Eternal Birth, el proyecto discográfico de la flautista y compositora británica Eliza Marshall, es una obra que se mueve con soltura entre lo espiritual, lo cinematográfico y lo profundamente humano. Concebido como un viaje sonoro que explora los ciclos de la vida, el disco combina influencias del folk contemporáneo, la música clásica y las tradiciones meditativas, creando un paisaje acústico que invita a la introspección. Marshall, conocida por su versatilidad y su capacidad para tejer emociones a través del timbre de la flauta, despliega aquí un lenguaje musical que es a la vez íntimo y expansivo.
El álbum destaca por su cuidada producción y por la riqueza tímbrica que aportan los colaboradores que acompañan a Marshall. Instrumentos como el duduk, el arpa o las percusiones étnicas se entrelazan con texturas electrónicas sutiles, generando un equilibrio entre lo orgánico y lo atmosférico.

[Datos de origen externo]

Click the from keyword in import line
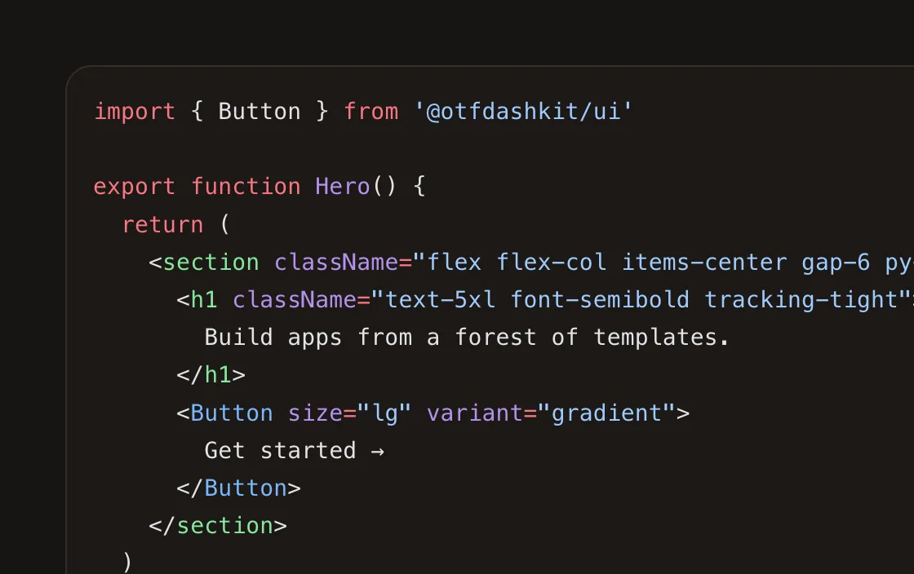The width and height of the screenshot is (914, 574). (370, 111)
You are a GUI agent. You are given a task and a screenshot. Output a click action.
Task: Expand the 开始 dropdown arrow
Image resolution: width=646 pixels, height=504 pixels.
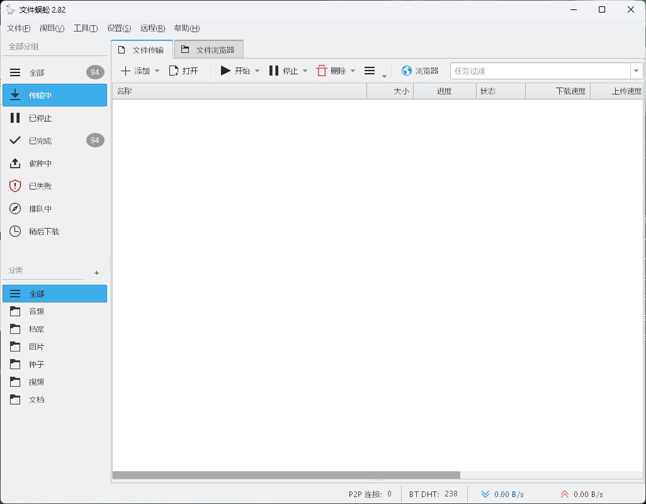click(x=257, y=71)
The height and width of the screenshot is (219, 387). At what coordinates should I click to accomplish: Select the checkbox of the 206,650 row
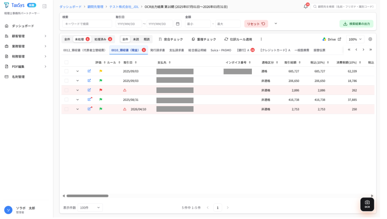(67, 81)
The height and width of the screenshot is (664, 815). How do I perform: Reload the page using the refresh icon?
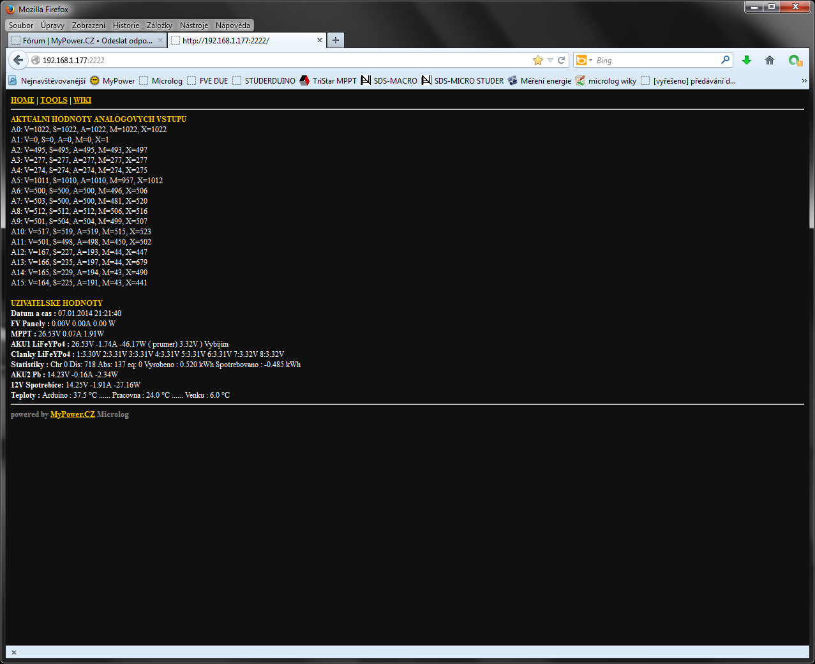[x=562, y=60]
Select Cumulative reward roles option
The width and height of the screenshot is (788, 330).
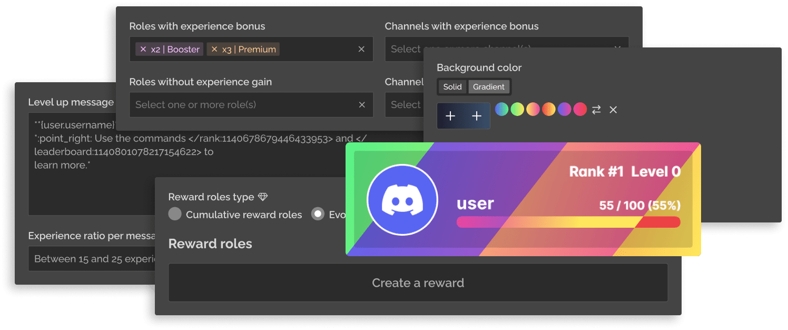pyautogui.click(x=175, y=214)
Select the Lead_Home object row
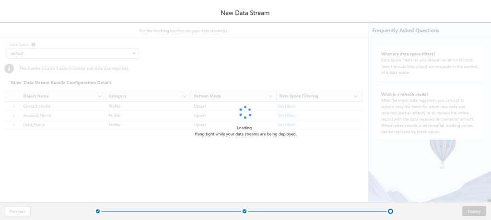Viewport: 491px width, 220px height. [34, 124]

En conjunto, Eternal Birth es una obra que celebra la vulnerabilidad y la transformación. Es un álbum que no busca deslumbrar con virtuosismo, sino conmover desde la honestidad y la profundidad. Un viaje sereno, lleno de matices, que confirma a Eliza Marshall como una creadora capaz de convertir la respiración y el silencio en arte.